Thanks to an increasing number of OEM luxury vehicles that incorporate air springs as part of an adjustable suspension, today’s sophisticated air suspensions use air springs that maintain a more or less constant spring rate, regardless of how much pressure they’re set at or what the ride height is. This is a huge difference from the jury-rigged setups of yesterday that went from mushy down low to molar-loosening at max pressure. They’ll also typically be paired with adjustable dampers as well, making them suitable not just for lowering a vehicle, but also for performance applications.
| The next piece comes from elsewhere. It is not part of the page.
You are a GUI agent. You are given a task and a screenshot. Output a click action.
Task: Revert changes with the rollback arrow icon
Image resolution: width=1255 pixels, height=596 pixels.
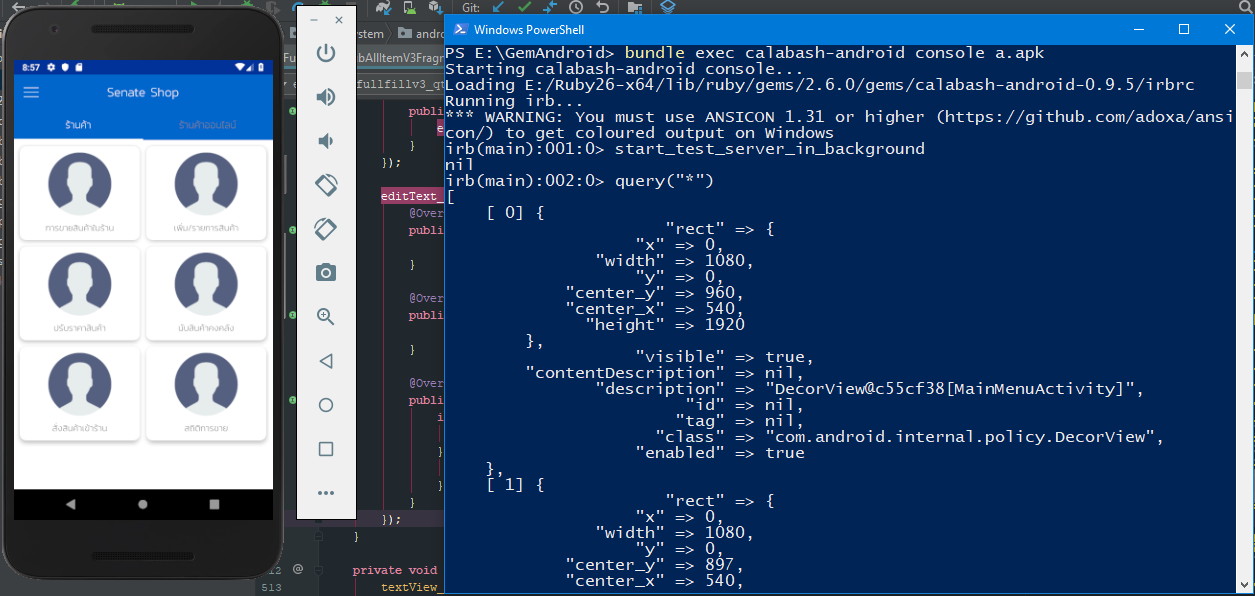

Though they aren’t cheap, they offer an enormous range of ride height and damping adjustments, and eliminate the possibility of your car appearing in a viral video with the wheels spinning helplessly, hung up on a curb cut like a landing craft beached on D-Day.
While we haven’t had a chance to go into too much detail in the space we have here, you should come away with a better understanding of your options, whether you want to lower your car for looks or performance. Whatever you choose, please remember that your car’s suspension is not a place to try to ‘make something work’; failure of components or radically altering the factory geometry is dangerous not just to you, but everyone you encounter on the road.